Monitor HTTP(S) Endpoints Using Blackbox Exporter

To get notified about firing alerts you need to setup an alert receiver.

See Configure Alert Receivers for more information.

Prerequisites

  • Command Line Access to APPUiO Cloud

  • Helm 3, helm.sh

Install Blackbox Exporter

  1. Set the namespace for the Blackbox Exporter

    APP_NAMESPACE="my-app" (1)
    EXPORTER_NAMESPACE="${APP_NAMESPACE}" (2)
    1 The namespace of your application.
    2 The Exporter can be installed in the same namespace as your application or in a separate namespace.
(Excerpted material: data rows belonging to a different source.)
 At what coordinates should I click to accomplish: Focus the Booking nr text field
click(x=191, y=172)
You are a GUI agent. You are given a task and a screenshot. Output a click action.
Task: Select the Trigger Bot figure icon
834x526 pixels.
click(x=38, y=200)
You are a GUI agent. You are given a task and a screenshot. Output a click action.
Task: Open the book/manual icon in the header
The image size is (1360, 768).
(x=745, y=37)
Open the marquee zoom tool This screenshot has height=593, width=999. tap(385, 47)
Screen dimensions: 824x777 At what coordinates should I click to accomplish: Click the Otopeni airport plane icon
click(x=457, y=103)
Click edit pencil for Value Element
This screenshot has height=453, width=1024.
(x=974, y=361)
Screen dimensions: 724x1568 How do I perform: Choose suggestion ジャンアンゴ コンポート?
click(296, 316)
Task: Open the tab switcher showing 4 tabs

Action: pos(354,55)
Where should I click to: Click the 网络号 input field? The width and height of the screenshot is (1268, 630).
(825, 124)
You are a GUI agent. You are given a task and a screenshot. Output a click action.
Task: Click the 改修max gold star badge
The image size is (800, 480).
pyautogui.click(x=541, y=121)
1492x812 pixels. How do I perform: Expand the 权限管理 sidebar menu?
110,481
If you deploy the Blackbox Exporter in a separate namespace and want to use in-cluster probes, you’ll have to configure additional network policies as the default network policies configured by APPUiO Cloud isolate namespaces from each other. See the Tips & Tricks section for more information.
  2. Check if signed in

    kubectl get projects
  3. Install the Blackbox Exporter

    # Add the prometheus-community Helm repository
    helm repo add prometheus-community https://prometheus-community.github.io/helm-charts
    helm repo update
    
    # Install the Blackbox Exporter
    helm install blackbox-exporter prometheus-community/prometheus-blackbox-exporter \
      --namespace "${EXPORTER_NAMESPACE}" \
      --set pspEnabled=false \
      --set securityContext.runAsUser=null,securityContext.runAsGroup=null

Configure a Blackbox Exporter Probe

  1. Configure a probe

    kubectl -n "${APP_NAMESPACE}" apply -f - <<YAML
    apiVersion: monitoring.coreos.com/v1
    kind: Probe
    metadata:
      name: my-app
    spec:
      prober:
        url: blackbox-exporter-prometheus-blackbox-exporter.${EXPORTER_NAMESPACE}.svc.cluster.local:9115 (1)
      targets:
        staticConfig:
          static:
          - my-app.${APP_NAMESPACE}.svc:8080 (2)
          - https://my-app.apps.appuio-cluster.cloud (3)
    YAML
    1 The URL of the Blackbox Exporter may be different if you’re using different Helm values or a different release name. Check with kubectl get svc -n ${EXPORTER_NAMESPACE}.
    2 You can configure a cluster-local probe by providing the name and port of the application’s in-cluster service. The suffix .${APP_NAMESPACE}.svc can be omitted if you’ve installed the Blackbox Exporter in the same namespace as your application.
    3 You can configure a probe to the public address of your application. This is only relevant if you’re setting up a probe for an application which is exposed through an Ingress or Route. You may want to explicitly probe both the https:// and http:// URLs to test the HTTPS redirect.
    APPUiO Cloud currently doesn’t support configuring probes with Ingress discovery (.spec.targets.ingress).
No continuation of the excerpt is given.